Looking down the course of the river, vertical precipices are seen to be less and less frequent, the walls inclining to each other more and more gently, until they roll out on the north and south in round, wooded ridges. Solid, massive granite forms the material throughout its whole length. If you study the topography upon the plateaus above one of these cañons, you will see that the ridges upon one side are reproduced in the other, as if the outlines of wavy table-land topography had been determined before the great cañon was made.

It is not easy to propose a solution for this peculiar structure. I think, however, it is safe to say that actual rending asunder of the mountain mass determined the main outlines. Upon no other theory can we account for those blank walls. Where, in the upper course of the cañon, they descend in a smooth, ship-like curve, and the rocks bear upon their curved sides the markings and striations of glaciers, it is easy to see that those terrible ice-engines gradually modified their form; and toward the foot-hills the forces of aqueous erosion are clearly indicated in the rounded forms and broad undulations of the two banks.

Looking back from our isolated crag in the direction of our morning’s ride, we saw the green hills break down into the basin of Thomas’s Mill, but the disc of meadow lay too deep to be seen. Forests, dense and unbroken, grew to the base of our cliff. The southern sunlight reflected from its polished foliage gave to this whole sea of spiry tops a peculiar golden green, through which we looked down among giant red and purple trunks upon beds of bright mountain flowers. As the afternoon lengthened, the summit rank of peaks glowed warmer and warmer under inclined rays. The granite flushed with rosy brightness between the fields of glittering golden snow. A mild, pearly haziness came gradually to obscure the ordinary cold-blue sky, and, settling into cañon depths, and among the vast, open corridors of the summit, veiled the savage sharpness of their details.

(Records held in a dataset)
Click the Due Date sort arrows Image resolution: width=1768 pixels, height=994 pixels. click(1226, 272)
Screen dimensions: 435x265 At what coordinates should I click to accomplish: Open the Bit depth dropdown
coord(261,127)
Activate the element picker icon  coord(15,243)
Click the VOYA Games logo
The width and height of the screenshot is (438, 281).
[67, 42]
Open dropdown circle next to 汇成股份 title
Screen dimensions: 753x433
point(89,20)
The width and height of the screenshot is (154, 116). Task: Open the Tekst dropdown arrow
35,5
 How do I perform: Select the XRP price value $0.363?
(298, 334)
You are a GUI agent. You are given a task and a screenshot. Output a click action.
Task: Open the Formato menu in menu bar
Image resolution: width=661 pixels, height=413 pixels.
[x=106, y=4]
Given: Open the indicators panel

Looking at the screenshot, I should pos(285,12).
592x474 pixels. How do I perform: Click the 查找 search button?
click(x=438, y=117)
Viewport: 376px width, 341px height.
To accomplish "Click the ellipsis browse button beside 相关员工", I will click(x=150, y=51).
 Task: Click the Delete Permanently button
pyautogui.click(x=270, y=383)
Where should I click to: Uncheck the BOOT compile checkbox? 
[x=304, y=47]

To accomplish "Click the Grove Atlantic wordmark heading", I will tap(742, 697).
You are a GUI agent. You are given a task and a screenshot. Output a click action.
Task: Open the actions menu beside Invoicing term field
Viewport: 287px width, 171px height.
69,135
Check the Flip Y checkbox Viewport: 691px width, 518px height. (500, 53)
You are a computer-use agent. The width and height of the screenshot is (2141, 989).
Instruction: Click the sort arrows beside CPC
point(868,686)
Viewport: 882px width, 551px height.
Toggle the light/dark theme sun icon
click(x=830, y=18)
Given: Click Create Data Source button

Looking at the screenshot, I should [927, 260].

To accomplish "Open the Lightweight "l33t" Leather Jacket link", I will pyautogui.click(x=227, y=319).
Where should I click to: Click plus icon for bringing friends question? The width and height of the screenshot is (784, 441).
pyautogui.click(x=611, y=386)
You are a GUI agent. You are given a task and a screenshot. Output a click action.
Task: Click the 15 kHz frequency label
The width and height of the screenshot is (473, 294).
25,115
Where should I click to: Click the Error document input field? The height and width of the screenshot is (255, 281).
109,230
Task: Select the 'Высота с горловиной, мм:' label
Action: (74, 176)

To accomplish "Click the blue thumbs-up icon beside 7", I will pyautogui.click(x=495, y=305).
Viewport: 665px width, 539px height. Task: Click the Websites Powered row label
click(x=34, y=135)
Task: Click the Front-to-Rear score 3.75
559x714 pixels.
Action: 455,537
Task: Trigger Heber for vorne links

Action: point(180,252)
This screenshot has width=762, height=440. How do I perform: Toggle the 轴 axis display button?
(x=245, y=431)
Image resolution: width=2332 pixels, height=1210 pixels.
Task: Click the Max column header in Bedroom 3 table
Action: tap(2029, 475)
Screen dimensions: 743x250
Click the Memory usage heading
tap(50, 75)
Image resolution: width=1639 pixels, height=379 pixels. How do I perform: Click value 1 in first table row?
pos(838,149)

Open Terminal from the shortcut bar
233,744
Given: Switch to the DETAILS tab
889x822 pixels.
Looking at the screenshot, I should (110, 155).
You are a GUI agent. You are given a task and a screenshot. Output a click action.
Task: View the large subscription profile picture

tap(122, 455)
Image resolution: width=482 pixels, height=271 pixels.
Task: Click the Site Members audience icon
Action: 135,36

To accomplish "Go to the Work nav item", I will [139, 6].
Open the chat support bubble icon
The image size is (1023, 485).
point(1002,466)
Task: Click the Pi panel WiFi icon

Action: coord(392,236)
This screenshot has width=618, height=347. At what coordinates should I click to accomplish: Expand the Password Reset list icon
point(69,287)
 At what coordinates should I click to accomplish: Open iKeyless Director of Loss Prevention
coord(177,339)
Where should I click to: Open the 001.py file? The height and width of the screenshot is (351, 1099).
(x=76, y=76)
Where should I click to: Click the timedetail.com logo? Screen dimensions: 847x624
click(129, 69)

§ **TASKS TO CARRY OUT**
1. Decide whether each statement agrees with the passage about the granite cañon, answering yes or no and quoting the words from the passage that settle it. (a) The cañon is made of solid, massive granite along its whole length. (b) Looking down the river, vertical precipices become more frequent. (c) From the crag, the meadow in the basin of Thomas's Mill could be seen.
2. According to the passage about the granite cañon, what do the rocks bear on their curved sides in the upper course of the cañon?
3. Extend the passage about the granite cañon beyond its final sentence.

§ **ANSWERS TO THE EXERCISE**
1.
(a) Yes: "Solid, massive granite forms the material throughout its whole length."
(b) No: "vertical precipices are seen to be less and less frequent"
(c) No: "but the disc of meadow lay too deep to be seen"

2. They bear the markings and striations of glaciers.

3.
I lay several hours sketching the outlines of the summit, studying out the systems of alpine drainage, and getting acquainted with the long chain of peaks, that I might afterward know them from other points of view. I became convinced from the great apparent elevation and the wide fields of snow that we had not formerly deceived ourselves as to their great height. Warned at length by the deepening shadow in the King’s Cañon, by the heightened glow suffusing the peaks, and the deep purple tone of the level expanse of forest, all forerunners of twilight, we quitted our eyrie, crept carefully down over half-balanced blocks of débris to the horses, and, mounting, were soon headed homeward, in what seemed, by contrast, to be almost a nocturnal darkness.

Wherever the ground opened level before us we gave our horses the rein, and went at a free gallop through the forest; the animals realized that they were going home, and pressed forward with the greatest spirit. A good-sized log across our route seemed to be an object of special amusement to Kaweah, who seized the bits in his teeth, and, dancing up, crouched, and cleared it with a mighty bound, in a manner that was indeed inspiring, yet left one with the impression that once was enough of that sort of thing. Fearing some manner of hostilities with him, I did my very best to quiet Kaweah, and by the end of an hour had gotten him down to a sensible, serious walk. I noticed that he insisted upon following his tracks of the morning’s march, and was not contented unless I let him go on the old side of every tree. Thus I became so thoroughly convinced of his faculty to follow the morning’s trail that I yielded all control of him, giving myself up to the enjoyment of the dimly lighted wood.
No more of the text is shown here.